(Provided passage)
Medals for Belgium and Poland in 4x400m relay finals
After so many near misses and fourth-place finishes in 4x400m finals dating back to the 2008 Olympics, Belgium finally won a medal in a global outdoor championships with bronze in the last track event of the championships.
The team might have been weakened on paper by the absence of Jonathan Borlee due to injury but the Belgian Tornadoes - led off by world U20 champion Jonathan Sacoor and anchored by the ever dependable Kevin Borlee in 44.2 - only just missed their national record of 2:58.52, winning bronze in 2:58.78 behind the United States (2:56.69) and Jamaica (2:57.90).
The Poles were expected to win bronze in the women’s 4x400m but the reigning European indoor and outdoor champions took more than two-and-a-half seconds off their national record of 3:24.49 to win silver in 3:21.89, defeating the Jamaicans (3:22.37) and finishing behind the United States (3:18.92).
Eleven years after making his senior debut at the Olympic Games in Beijing, Poland’s Marcin Lewandowski won his first global outdoor medal of his career at the age of 32 in the 1500m final.
While Kenya’s Timothy Cheruiyot took a near-unopposed win courtesy of some fearless front running in 3:29.36, Lewandowski used all of his guile and experience to put himself into a good position on the last lap before striking out of the melee for the bronze medal to accompany his countless accolades at European level over the last decade.

(Stated exercise A) Repeat the part of the athletics report from "The Poles were" to "the 1500m final." word for word.
(Stated exercise B) According to the athletics report, what time did Poland's women run to win silver in the 4x400m?
(Stated exercise C) Continue the athletics report, picking up right after its final sentence.
The records that follow are separate material, apart from the athletics report.

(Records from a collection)
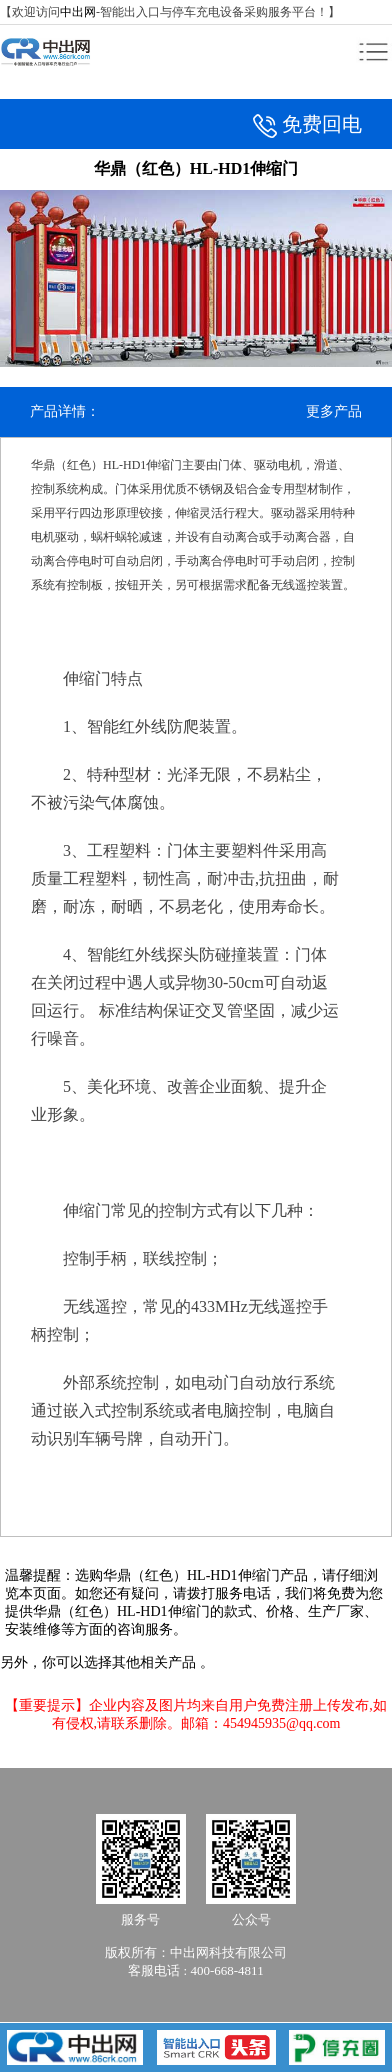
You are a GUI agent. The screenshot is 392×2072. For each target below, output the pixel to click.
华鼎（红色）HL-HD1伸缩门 (191, 1575)
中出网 (78, 12)
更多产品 (334, 411)
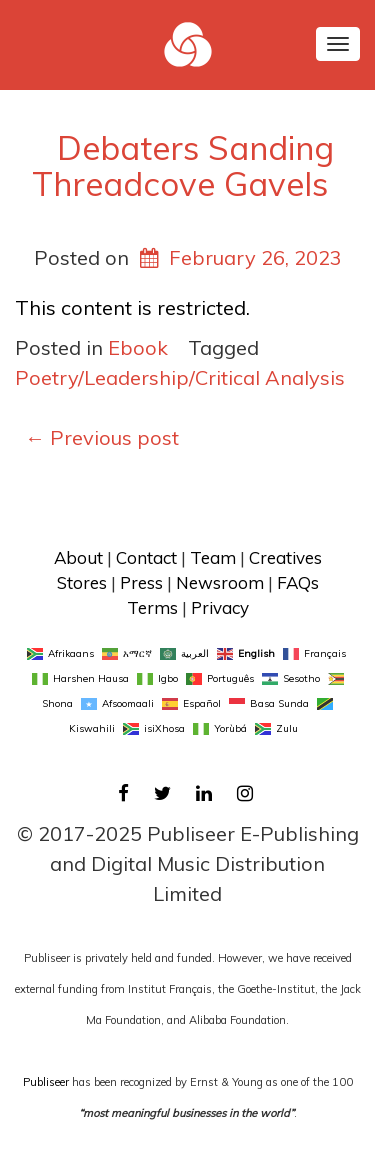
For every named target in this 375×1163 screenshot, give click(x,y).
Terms (152, 607)
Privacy (220, 607)
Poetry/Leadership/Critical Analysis (180, 377)
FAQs (298, 582)
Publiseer (46, 1082)
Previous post (102, 437)
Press (141, 582)
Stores (82, 582)
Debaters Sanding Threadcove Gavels (183, 165)
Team (213, 557)
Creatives (285, 557)
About (78, 557)
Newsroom (220, 582)
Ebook (138, 347)
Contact (146, 557)
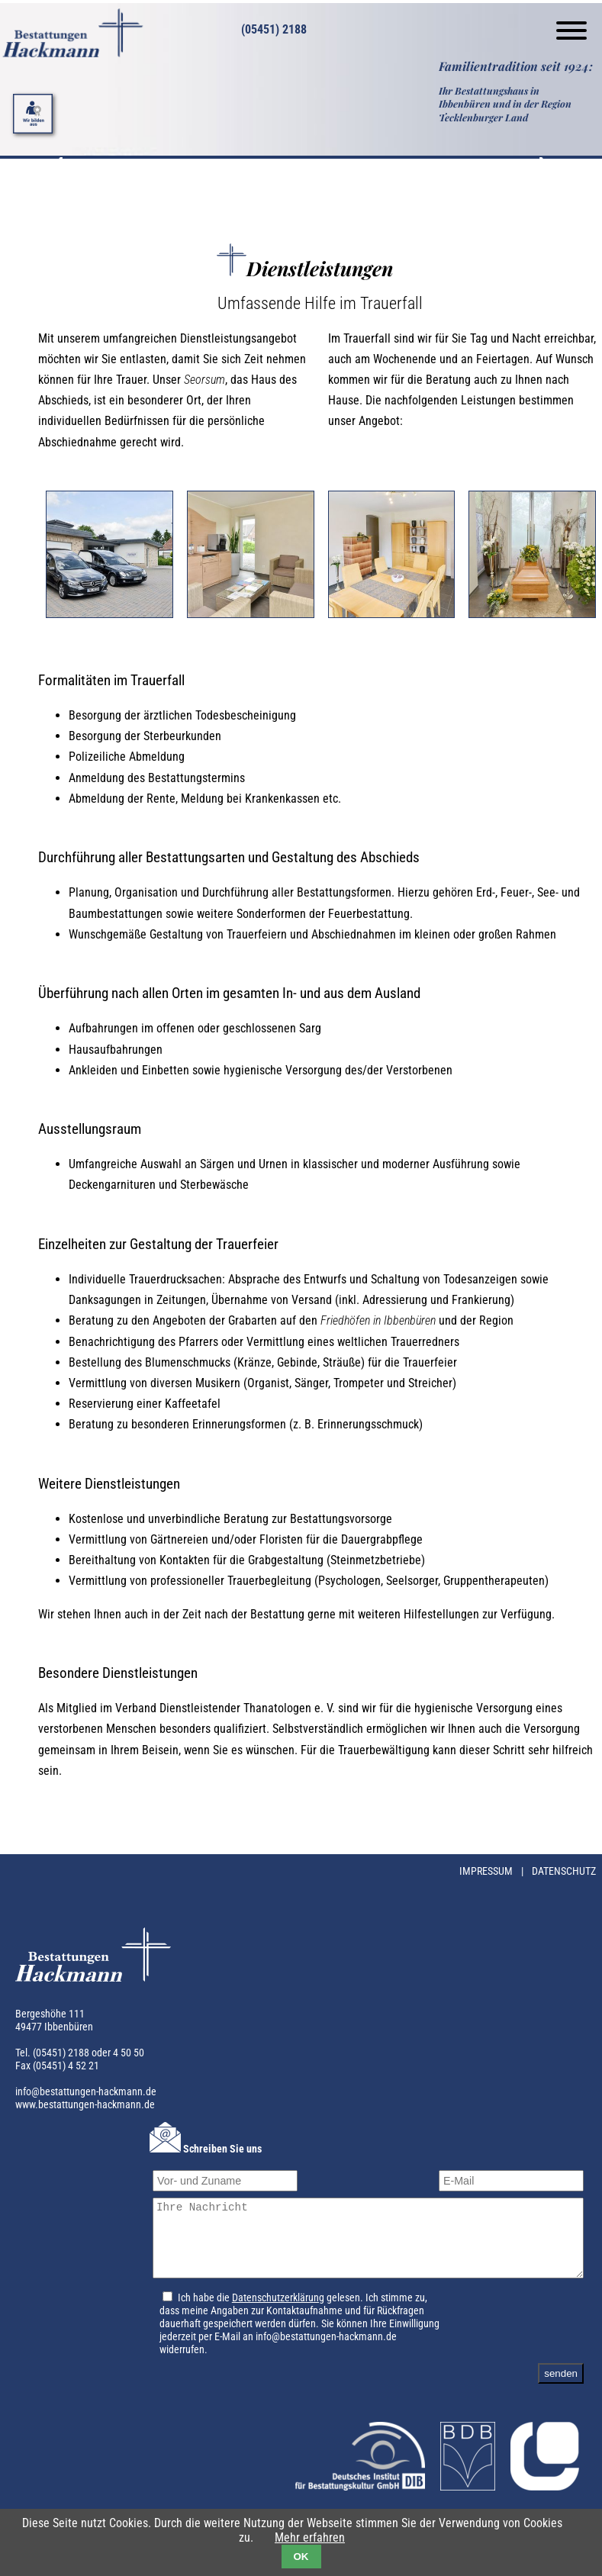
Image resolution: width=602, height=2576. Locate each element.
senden (561, 2387)
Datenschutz (564, 1871)
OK (301, 2556)
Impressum (487, 1871)
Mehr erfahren (310, 2537)
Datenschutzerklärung (270, 2311)
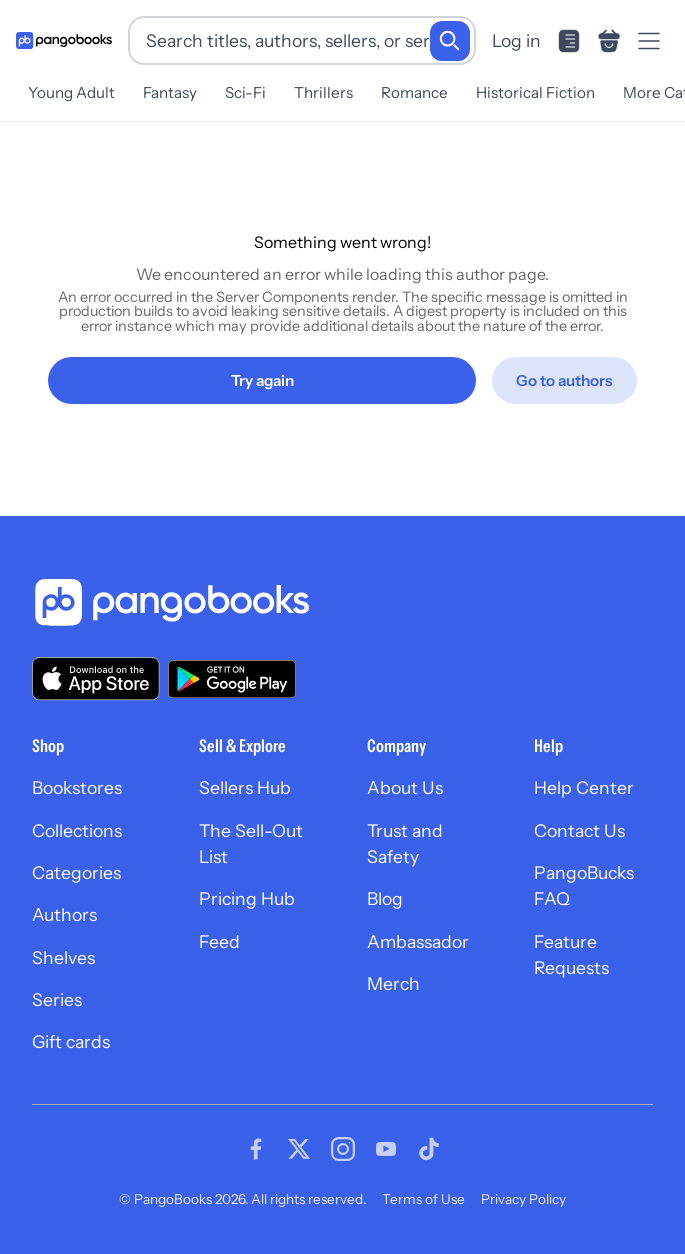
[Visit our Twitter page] (299, 1149)
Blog (385, 898)
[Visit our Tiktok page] (429, 1149)
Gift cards (71, 1041)
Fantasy (170, 92)
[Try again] (262, 380)
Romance (414, 92)
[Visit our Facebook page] (256, 1149)
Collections (77, 830)
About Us (405, 787)
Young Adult (71, 92)
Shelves (63, 957)
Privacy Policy (523, 1199)
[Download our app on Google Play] (232, 679)
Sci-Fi (245, 92)
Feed (219, 941)
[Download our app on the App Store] (96, 678)
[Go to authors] (564, 380)
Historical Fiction (535, 92)
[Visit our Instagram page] (343, 1149)
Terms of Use (423, 1199)
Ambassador (418, 941)
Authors (64, 914)
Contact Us (579, 830)
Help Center (584, 787)
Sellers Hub (245, 787)
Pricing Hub (247, 898)
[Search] (450, 41)
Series (57, 999)
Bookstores (77, 787)
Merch (393, 983)
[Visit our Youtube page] (386, 1149)
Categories (76, 872)
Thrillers (323, 92)
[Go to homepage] (64, 40)
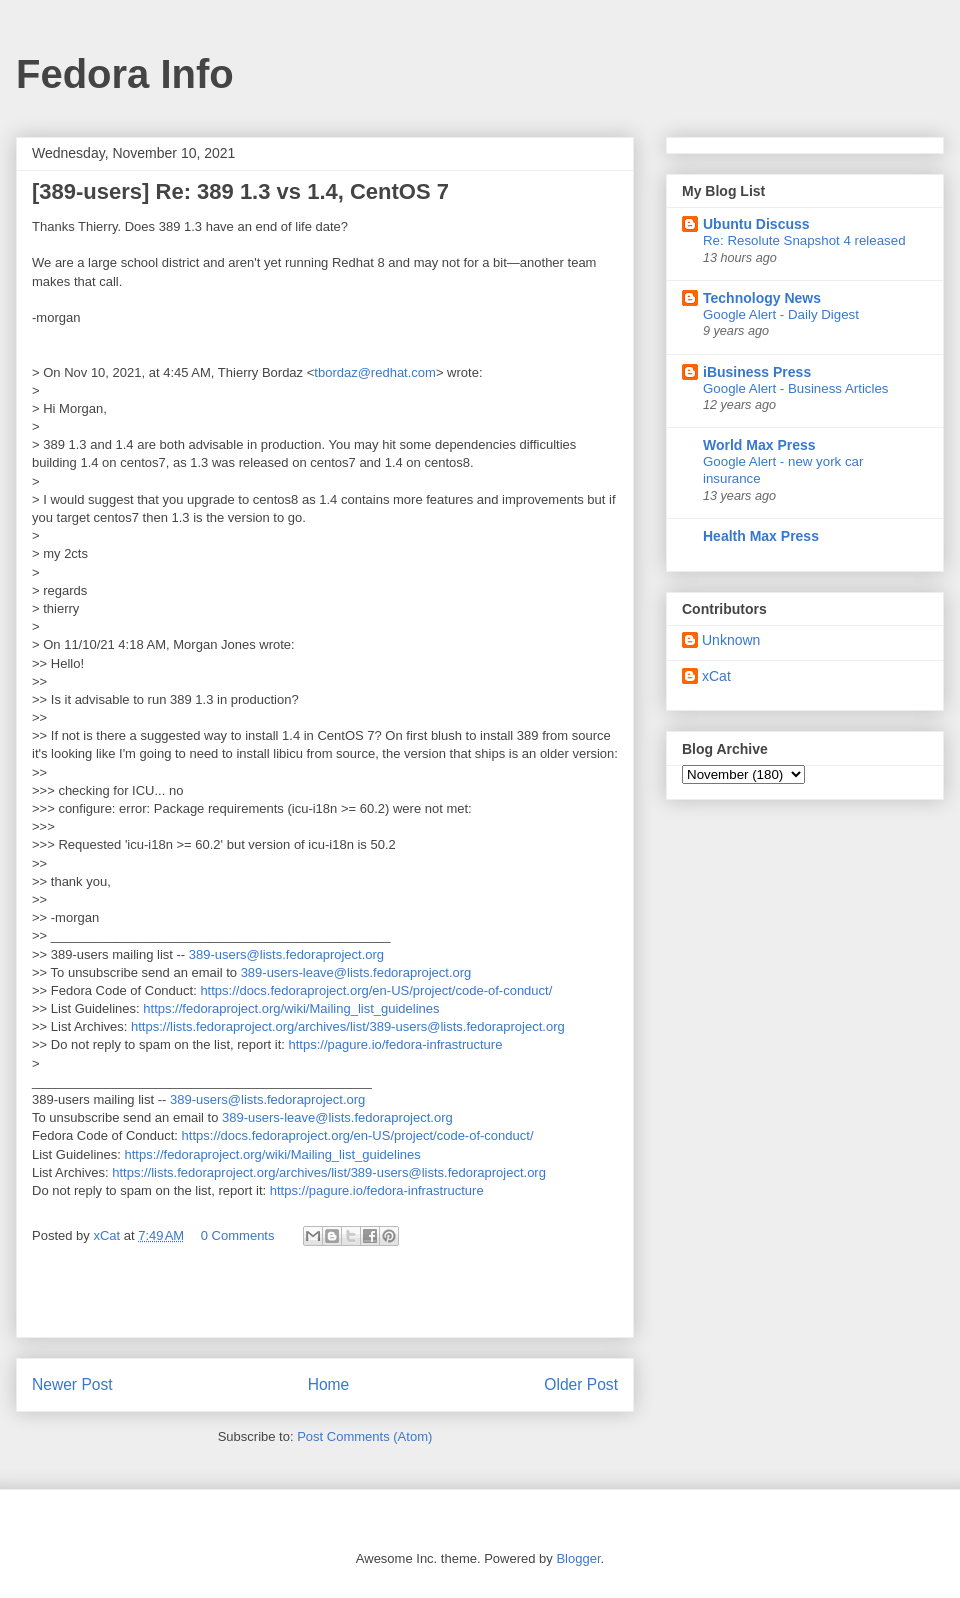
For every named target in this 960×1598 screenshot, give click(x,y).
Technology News (762, 298)
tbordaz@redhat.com (375, 372)
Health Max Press (761, 536)
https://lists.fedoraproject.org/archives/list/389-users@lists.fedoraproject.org (348, 1026)
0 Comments (238, 1235)
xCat (716, 676)
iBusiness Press (757, 372)
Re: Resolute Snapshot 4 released (804, 240)
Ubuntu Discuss (756, 224)
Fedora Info (125, 74)
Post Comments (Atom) (364, 1436)
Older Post (581, 1384)
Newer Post (72, 1384)
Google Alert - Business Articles (796, 388)
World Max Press (759, 445)
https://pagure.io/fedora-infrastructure (396, 1044)
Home (329, 1384)
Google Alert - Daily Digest (781, 314)
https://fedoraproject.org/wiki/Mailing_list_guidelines (291, 1008)
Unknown (731, 640)
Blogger (578, 1558)
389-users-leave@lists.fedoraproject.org (356, 972)
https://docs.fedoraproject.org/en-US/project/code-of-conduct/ (376, 990)
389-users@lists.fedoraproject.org (286, 954)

(Answer A)
The Poles were expected to win bronze in the women’s 4x400m but the reigning European indoor and outdoor champions took more than two-and-a-half seconds off their national record of 3:24.49 to win silver in 3:21.89, defeating the Jamaicans (3:22.37) and finishing behind the United States (3:18.92).
Eleven years after making his senior debut at the Olympic Games in Beijing, Poland’s Marcin Lewandowski won his first global outdoor medal of his career at the age of 32 in the 1500m final.

(Answer B) 3:21.89

(Answer C)
Cheruiyot was away and clear for the title and while Lewandowski couldn’t quite overhaul former Olympic champion Taoufik Makhloufi from Algeria who returned to form to win the silver medal in 3:31.38, Lewandowski finished well to ensure bronze in a national record of 3:31.46.
"This is the most important medal in my career. I was waiting for this for so long. This is my sixth World Championships final. I finished fourth three times and sixth twice," said Lewandowski. "I finally got it with a national record. It's even more important than gold in previous races."
After finishing fifth in the 5000m, double European champion Jakob Ingebrigtsen - the youngest finalist in the line-up - improved to fourth in the 1500m in 3:31.70. Brit Jake Wightman was fifth in a Scottish record of 3:31.87 while Kalle Berglund improved his Swedish record to 3:33.70 in ninth.